Do you doppler or M-mode that belly? I do.
What is the EPs burden in the eval. of these people? My cursory search struck out. Any evidence?
 
The fetus is more sensitive to hemodynamic changes than mom, which I suppose is at least part of the underlying reasoning behind this habit, although I can't say I really interpret the FHT much. Going at a reasonable rate? Good what's next.
 
Do you get fetal heart tones on all pregnant people regardless

Yes, within reason.
If mom is here for a laceration, or if she rolled her ankle (and didn't fall), or got something in her eye, etc etc, then no.
But most anything else, yes.

Then again, I like to play with the US machine so I'll look for any excuse to use it.
 
Depending on how minor their complaint, I'll either US them myself or have my nurse get FHR with the doppler thingee. Either way, I do one of the two on every pregnant patient, within reason (i.e. I pass on the three weeker with toe pain).

Take care,
Jeff
 
Yes, the FHR is a vital sign for the pregnant woman.
 
I quickly stick the US on every pregnant patient and document FHT. I at least look even on the early pregnancies.

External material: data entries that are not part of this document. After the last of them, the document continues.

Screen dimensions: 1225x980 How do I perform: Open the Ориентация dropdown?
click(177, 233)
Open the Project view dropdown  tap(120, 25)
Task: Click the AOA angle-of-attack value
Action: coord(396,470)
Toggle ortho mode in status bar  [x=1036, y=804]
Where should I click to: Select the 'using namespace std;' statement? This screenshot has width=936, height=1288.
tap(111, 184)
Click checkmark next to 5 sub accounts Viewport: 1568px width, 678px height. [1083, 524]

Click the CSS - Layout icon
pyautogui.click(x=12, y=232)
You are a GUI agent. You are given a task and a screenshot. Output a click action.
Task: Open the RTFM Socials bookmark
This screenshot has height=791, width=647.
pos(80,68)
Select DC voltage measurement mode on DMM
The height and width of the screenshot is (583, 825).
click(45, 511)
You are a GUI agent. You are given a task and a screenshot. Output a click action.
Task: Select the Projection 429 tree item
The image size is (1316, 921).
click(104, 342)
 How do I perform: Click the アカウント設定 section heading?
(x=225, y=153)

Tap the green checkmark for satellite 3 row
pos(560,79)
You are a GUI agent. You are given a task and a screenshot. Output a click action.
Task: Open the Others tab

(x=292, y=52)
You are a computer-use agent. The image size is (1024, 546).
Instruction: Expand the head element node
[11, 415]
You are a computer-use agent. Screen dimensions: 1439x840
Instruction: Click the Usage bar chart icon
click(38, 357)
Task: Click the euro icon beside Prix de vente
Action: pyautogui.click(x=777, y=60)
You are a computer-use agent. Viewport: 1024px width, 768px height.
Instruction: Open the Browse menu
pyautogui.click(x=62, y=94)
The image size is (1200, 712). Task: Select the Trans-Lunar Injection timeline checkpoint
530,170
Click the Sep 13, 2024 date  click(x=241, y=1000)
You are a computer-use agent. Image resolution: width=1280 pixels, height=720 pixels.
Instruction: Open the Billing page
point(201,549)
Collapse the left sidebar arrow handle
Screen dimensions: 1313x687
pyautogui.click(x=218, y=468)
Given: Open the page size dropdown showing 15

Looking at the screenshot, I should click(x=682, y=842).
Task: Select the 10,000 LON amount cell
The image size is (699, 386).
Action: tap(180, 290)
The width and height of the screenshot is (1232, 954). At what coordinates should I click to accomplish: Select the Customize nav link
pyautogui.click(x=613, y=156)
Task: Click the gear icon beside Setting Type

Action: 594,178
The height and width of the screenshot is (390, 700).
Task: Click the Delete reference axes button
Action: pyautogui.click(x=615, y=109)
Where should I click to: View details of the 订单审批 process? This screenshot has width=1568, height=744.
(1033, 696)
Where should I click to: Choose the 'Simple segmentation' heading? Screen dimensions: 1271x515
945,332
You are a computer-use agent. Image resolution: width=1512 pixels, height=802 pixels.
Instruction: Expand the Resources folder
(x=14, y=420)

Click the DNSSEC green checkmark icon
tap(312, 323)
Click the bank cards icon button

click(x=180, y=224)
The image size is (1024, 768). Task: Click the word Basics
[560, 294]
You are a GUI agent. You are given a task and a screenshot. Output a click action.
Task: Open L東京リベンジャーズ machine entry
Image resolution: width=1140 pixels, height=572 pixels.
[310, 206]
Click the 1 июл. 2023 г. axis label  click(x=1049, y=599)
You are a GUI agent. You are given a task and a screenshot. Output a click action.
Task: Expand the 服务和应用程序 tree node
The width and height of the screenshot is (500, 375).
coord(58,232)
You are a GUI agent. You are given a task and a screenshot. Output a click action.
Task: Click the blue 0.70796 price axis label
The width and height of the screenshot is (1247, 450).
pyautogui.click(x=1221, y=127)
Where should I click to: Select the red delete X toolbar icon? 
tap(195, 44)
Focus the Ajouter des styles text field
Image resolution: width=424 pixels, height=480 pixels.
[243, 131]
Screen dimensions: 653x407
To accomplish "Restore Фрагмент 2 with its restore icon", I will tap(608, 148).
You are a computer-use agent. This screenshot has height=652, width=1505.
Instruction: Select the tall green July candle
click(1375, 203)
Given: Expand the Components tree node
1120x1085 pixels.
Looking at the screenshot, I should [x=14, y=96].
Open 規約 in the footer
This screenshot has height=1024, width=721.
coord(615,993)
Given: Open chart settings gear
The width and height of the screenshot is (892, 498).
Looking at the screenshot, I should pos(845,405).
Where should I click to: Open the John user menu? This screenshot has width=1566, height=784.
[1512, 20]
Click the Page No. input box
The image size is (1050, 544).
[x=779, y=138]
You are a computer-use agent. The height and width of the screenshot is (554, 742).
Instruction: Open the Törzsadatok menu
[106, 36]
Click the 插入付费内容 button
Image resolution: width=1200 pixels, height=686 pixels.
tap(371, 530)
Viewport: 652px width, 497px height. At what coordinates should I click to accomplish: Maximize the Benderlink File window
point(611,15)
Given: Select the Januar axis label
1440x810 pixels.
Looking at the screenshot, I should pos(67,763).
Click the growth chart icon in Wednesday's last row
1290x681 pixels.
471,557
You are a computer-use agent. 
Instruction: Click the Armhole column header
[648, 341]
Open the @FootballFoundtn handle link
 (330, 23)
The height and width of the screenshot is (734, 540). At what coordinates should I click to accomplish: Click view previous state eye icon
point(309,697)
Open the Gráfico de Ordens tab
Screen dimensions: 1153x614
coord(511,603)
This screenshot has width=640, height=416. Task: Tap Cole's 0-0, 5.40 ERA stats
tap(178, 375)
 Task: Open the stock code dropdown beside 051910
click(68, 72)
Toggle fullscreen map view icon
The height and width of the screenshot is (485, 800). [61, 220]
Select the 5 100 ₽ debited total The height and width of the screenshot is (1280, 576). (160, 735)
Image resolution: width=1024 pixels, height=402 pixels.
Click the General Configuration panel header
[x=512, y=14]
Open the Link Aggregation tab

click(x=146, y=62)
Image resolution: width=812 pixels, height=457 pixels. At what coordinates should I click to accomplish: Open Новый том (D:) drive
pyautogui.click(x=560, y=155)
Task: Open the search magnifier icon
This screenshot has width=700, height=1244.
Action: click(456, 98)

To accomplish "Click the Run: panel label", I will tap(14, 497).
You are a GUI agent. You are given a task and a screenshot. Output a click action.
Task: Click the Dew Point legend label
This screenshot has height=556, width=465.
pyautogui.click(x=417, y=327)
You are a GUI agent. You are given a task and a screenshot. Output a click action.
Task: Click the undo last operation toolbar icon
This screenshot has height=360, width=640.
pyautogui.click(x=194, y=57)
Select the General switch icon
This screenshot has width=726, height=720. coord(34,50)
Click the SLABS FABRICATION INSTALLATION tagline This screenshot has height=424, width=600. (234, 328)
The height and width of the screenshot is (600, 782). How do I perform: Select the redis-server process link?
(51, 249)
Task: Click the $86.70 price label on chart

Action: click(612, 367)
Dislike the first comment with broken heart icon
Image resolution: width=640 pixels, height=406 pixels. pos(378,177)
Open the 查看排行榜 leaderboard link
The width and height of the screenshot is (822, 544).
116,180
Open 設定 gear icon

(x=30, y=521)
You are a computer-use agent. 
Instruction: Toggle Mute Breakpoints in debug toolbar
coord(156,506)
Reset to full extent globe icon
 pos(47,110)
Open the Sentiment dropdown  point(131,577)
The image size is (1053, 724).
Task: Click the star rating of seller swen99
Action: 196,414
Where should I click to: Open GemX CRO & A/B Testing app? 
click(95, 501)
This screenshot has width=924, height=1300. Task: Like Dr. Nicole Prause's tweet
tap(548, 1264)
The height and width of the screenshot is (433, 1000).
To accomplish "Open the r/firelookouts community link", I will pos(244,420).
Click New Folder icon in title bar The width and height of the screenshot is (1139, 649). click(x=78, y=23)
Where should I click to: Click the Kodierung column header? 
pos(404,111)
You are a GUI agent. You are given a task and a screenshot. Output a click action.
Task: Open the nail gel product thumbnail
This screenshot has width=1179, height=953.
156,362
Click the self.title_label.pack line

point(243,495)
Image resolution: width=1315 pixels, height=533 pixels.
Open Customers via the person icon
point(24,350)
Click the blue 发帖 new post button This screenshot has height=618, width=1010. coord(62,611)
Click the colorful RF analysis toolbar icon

I, too, have been trained to consider it a required vital sign on pregnant patients.
 
we just had a lecture on this suggesting that M mode was more appropriate than doppler as doppler had some theoretical increased risk of fetal harm...
 
FHTs on everyone, UA's on everyone that has a complaint not directly referrable to distal extremity trauma.
 
There is more acoustic energy assoicated with doppler which in the lab can cause a plate of jello to warm up a bit over the course of 5 minutes, but for our purposes it is no more dangerous than regular b-mode (grayscale) ultrasound.